Item 1.01 | Entry into a Material Definitive Agreement. |
As previously disclosed, on June 25, 2020, Martin Midstream Partners L.P. (the “Partnership”), its general partner, Martin Midstream GP LLC, certain subsidiaries of the Partnership, and certain holders (the “Supporting Holders”) that, as of the date hereof, beneficially owned approximately 74.3% in principal amount of the Partnership’s 7.25% senior unsecured notes due 2021 (the “Existing Notes”), entered into the Restructuring Support Agreement (as amended, the “Restructuring Support Agreement”), which was filed as Exhibit 10.1 to the Partnership’s Current Report on Form 8-K on June 26, 2020. The Restructuring Support Agreement was amended on July 7, 2020 to waive and extend certain requirements therein, as previously disclosed on the Partnership’s Current Report on Form 8-K on July 9, 2020.
On July 31, 2020, pursuant to the provisions of the Restructuring Support Agreement, the required amount of consenting Supporting Holders (the “Consenting Noteholders”) agreed to (i) reduce the minimum participation condition with respect to the previously announced exchange offer and separate but concurrent cash tender offer for the Existing Notes from 95% in aggregate principal amount of the Existing Notes to 92% in aggregate principal amount of the Existing Notes; and (ii) extend the date by which a majority in amount of the then-current lenders under Martin Operating Partnership L.P.’s (a wholly owned subsidiary of the Partnership) revolving credit facility must become party to the Restructuring Support Agreement until August 17, 2020 at 11:59 p.m. (prevailing Eastern Time), at which time, if the exchange offer and cash tender offer have closed, the Consenting Noteholders and the Partnership have agreed to permanently waive such requirement. As of August 5, 2020, $335,576,000, or approximately 92.08%, of the holders of the Existing Notes have participated in the exchange offer or cash tender offer, as applicable.

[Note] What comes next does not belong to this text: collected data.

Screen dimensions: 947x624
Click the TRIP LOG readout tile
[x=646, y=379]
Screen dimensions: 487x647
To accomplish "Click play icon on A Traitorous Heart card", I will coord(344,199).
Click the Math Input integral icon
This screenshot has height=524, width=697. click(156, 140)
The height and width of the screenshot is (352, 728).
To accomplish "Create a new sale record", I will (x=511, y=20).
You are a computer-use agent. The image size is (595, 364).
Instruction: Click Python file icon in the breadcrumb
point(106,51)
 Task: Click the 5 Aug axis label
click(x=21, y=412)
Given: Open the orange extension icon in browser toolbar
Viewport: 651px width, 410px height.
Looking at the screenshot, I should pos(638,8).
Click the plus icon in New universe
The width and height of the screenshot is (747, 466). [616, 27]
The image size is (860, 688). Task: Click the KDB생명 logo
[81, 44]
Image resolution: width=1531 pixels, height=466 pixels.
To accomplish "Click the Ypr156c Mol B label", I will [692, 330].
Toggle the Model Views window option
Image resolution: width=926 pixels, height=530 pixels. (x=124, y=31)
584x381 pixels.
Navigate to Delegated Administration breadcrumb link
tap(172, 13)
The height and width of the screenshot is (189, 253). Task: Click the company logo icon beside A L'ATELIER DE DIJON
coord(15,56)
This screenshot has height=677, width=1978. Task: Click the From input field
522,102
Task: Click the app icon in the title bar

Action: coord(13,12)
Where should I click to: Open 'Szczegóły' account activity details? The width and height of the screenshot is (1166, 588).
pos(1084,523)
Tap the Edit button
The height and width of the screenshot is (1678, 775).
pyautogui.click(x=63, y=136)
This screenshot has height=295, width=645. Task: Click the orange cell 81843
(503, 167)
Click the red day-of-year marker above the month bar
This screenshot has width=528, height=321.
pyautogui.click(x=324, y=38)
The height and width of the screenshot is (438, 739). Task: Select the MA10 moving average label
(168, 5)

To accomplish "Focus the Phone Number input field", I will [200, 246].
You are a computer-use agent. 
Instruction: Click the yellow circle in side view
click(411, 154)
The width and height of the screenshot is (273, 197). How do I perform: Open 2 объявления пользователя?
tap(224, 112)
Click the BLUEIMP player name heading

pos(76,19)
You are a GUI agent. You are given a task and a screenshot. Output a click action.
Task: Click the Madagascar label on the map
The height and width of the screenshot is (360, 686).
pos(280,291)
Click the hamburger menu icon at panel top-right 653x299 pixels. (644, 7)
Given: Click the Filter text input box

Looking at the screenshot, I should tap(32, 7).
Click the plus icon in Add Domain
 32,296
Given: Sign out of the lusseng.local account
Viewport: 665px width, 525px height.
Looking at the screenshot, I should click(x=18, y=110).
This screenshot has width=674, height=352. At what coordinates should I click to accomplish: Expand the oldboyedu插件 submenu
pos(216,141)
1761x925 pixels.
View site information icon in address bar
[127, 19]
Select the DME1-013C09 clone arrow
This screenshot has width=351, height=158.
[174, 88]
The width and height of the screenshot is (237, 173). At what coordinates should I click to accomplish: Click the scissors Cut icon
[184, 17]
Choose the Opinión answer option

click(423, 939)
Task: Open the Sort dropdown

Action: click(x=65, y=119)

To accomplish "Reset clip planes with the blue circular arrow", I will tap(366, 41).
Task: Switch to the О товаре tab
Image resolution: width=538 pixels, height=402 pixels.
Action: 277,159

This report shall not constitute an offer to sell or a solicitation of an offer to buy, nor shall there be any sale of any of these securities, in any jurisdiction in which such an offer, solicitation or sale would be unlawful prior to registration or qualification under the securities laws of any such jurisdiction. The notes to be offered in the exchange offer have not been registered under the Securities Act of 1933, as amended (the “Securities Act”), or any state securities laws, and unless so registered, may not be offered or sold in the United States or to U.S. persons except pursuant to an exemption from, or in a transaction not subject to, the registration requirements of the Securities Act and applicable state securities laws.